Charles Augustus Keeler (October 7, 1871 – July 31, 1937) was an American author, poet, ornithologist and advocate for the arts, particularly architecture. Keeler Avenue in Berkeley, California is named after him.
Charles Keeler was born on October 7, 1871 in Milwaukee, Wisconsin. He moved to Berkeley with his family in 1887. He studied biology at UC Berkeley, where he was a member of Beta Theta Pi fraternity and the organizer of an Evolution Club.
He was hired in 1891 by the California Academy of Sciences in San Francisco and became director of its natural history museum.
That same year, he met the architect Bernard Maybeck on the commuter ferry. They became friends, and in 1895 Keeler asked Maybeck to design his home, in the Berkeley Hills on Highland Place, just north of the UC campus in North Berkeley. It was Maybeck's first residential commission, the first of many redwood-clad hillside homes designed by Maybeck, and the first in a cluster of influential First Bay Tradition houses in Berkeley, designed to blend in with their natural setting. Maybeck also designed a studio structure for Keeler near the house in 1902.

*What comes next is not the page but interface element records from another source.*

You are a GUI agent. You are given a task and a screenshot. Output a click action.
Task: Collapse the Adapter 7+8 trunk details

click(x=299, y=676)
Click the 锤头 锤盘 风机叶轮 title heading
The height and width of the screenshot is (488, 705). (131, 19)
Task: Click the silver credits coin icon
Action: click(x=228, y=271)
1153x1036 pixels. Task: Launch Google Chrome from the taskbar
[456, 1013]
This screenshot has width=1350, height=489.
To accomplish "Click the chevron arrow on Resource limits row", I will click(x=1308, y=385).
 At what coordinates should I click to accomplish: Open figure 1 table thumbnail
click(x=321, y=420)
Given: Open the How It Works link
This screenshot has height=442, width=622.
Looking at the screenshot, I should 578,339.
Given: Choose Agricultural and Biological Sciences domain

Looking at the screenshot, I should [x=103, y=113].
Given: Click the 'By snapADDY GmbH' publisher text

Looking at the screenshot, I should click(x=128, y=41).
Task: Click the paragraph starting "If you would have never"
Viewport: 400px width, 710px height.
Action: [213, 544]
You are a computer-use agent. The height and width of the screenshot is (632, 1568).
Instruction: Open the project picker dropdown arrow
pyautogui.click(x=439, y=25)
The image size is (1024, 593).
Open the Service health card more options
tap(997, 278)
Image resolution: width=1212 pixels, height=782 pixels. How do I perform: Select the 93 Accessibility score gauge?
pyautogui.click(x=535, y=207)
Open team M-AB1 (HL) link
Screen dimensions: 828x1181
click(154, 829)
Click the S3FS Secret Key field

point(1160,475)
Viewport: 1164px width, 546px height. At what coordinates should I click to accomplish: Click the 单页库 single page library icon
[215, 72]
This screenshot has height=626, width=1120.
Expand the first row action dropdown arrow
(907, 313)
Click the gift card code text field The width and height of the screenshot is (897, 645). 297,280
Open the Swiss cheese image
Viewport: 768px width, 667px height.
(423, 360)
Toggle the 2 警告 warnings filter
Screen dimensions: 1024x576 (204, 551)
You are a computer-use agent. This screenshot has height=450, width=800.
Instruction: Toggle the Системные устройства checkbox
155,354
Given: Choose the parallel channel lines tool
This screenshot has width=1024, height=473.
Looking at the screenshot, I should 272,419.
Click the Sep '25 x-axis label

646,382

The desire of Keeler, Maybeck and others to promote locally this kind of architecture integrated with nature, in keeping with Arts and Crafts movement ideals, prompted creation of a Ruskin Club in Berkeley in 1895 and the Hillside Club in 1898. Although the Hillside Club was originally started by a group of women, men were soon admitted, and Keeler became its first secretary (1902–1903) and second president (1903–1905). He laid out his ideas for a new style of residence "infused with the art spirit" in his 1904 book The Simple Home, which became a manifesto of sorts for the Club and is considered Keeler's most significant book. In 1905 he was one of the founders, along with Alfred L. Kroeber and George Rapall Noyes of a "Berkeley Folk-Lore Club" and then the California Branch of the American Folk-Lore Society, of which he soon became president. In 1907 he was elected president of a newly organized Studio Club of Berkeley.